En consonancia con esto, el Consenso Nacional para un Hábitat Mejor plantea que el alquiler residencial es la forma de tenencia que más creció en el país: entre 2001 y 2010 pasó del 11 al 16% de los hogares, registrando cifras del 25 al 30% en las grandes ciudades. En forma paralela, un número importante de familias no pudieron acceder al alquiler por las rígidas limitaciones que este sistema impone, que son agravadas por las fuertes desigualdades y abusos en las relaciones entre propietarios e inquilinos, tanto en el mercado formal como en el informal. De esta manera, la nueva ley pretende regular y/o mediar estas relaciones desiguales que vienen dándose a lo largo de la historia de nuestro país.

La Ley de Alquileres fue aprobada con 41 votos a favor a pesar de la ausencia del bloque de Juntos por el Cambio, que fieles a sus principios y convicciones pro-mercado sostuvieron que la inclusión del abordaje de los alquileres era no vinculante con el contexto de pandemia por Covid-19, explicitando sus intenciones de que los alquileres continúen siendo administrados por las “leyes” del libre juego de la oferta y la demanda. 

El derecho al acceso a una vivienda digna es fundamental para un modelo de desarrollo justo y equitativo, donde nos miremos con perspectiva de derechos humanos; un modelo que conlleva de manera inherente el acceso universal a la vivienda y de la tierra, que es el punto de partida de otros derechos imprescindibles como la salud, el trabajo y la educación.

Hacia dónde vamos

Las políticas territoriales ejecutadas en gran parte de las provincias y ciudades argentinas son fragmentarias, fuertemente tecnocráticas y se encuentran divorciadas tanto de la estructura social como de los procesos socioespaciales reales que deben conducir, tal como lo plantea el Consenso Nacional de un Hábitat Mejor. Frente a ello, las políticas de vivienda deben articularse con las de gestión territorial a partir de una visión integral de las problemáticas y de las estrategias de acción. 

Esta nueva ley de alquileres tiene como objetivo modificar el enfoque tradicional que disocia la acción pública del funcionamiento de los mercados inmobiliarios, garantizando con eficacia la defensa de los derechos y los intereses colectivos.

El escenario actual y el proyecto político vigente en nuestro país constituye una oportunidad histórica para avanzar hacia un Plan integral de Viviendas que permita resolver de forma estructural esta problemática social que afecta a millones de argentinos. 

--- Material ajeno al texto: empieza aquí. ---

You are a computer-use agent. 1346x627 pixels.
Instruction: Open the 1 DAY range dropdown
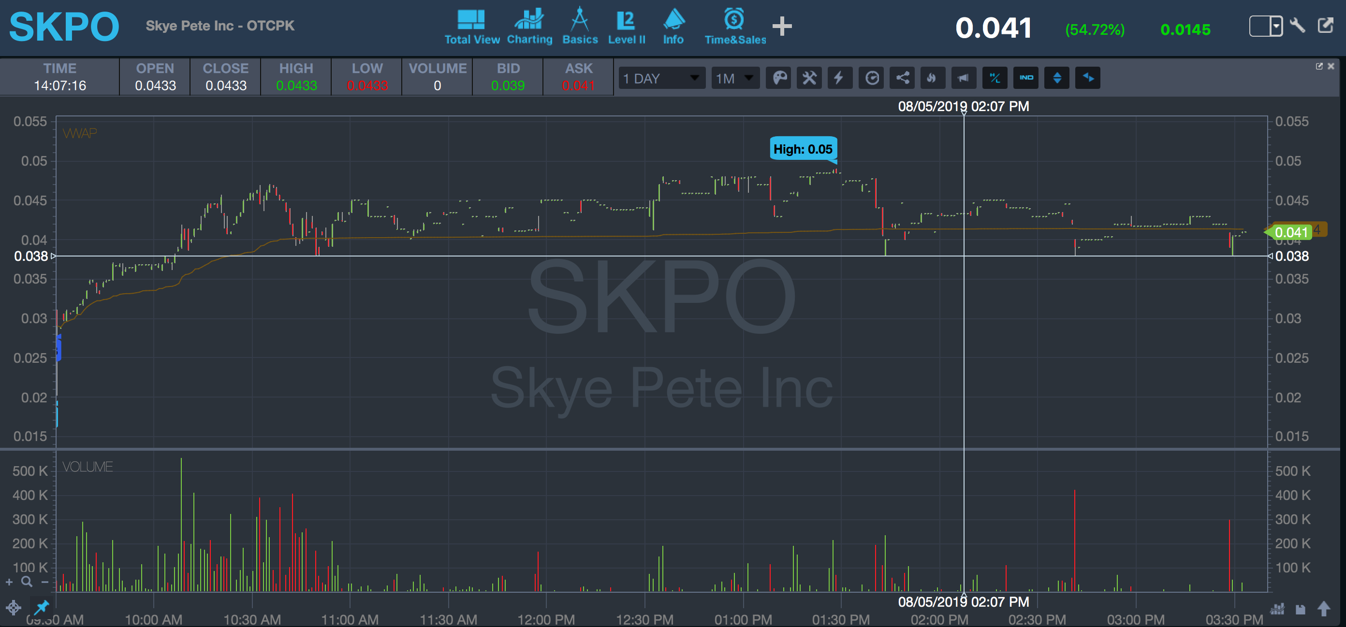pyautogui.click(x=662, y=78)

Esta nueva ley de alquileres tiene como objetivo modificar el enfoque tradicional que disocia la acción pública del funcionamiento de los mercados inmobiliarios, garantizando con eficacia la defensa de los derechos y los intereses colectivos.

Otra alternativa estratégica es la necesaria recuperación y nacionalización del Banco Hipotecario -privatizado en la década del 90-  organismo clave para resolver el problema habitacional a través de créditos accesibles a los trabajadores para la construcción y/o remodelación de su vivienda, lo que además se traducirá en un dinamizador de la producción que promueva la construcción y fortalezca el mercado interno. 

Asimismo, es imperiorso articular las políticas urbanas y habitacionales con las políticas de tributación de la tierra, como así también buscar los mecanismos para la recuperación y distribución de las rentas del suelo que permitan producir tierra urbana equipada y bien localizada para eliminar las desigualdades urbanas, a fin de fortalecer las políticas públicas de regulación urbana y realizar transformaciones profundas a los marcos normativos vigentes. En definitiva, lo que urge es avanzar en la idea fuerza del buen vivir y el buen convivir, no en el sentido neoliberal del lujo y de la ostentación sino del bienestar mínimo para la vida armoniosa y saludable, desde la concepción de los recursos puestos para la realización del pueblo. 

En este marco es fundamental orientar las políticas públicas hacia el derecho al acceso de la vivienda, generando las condiciones y garantías en concordancia con aquello que menciona el Papa Francisco:“una casa para cada familia”.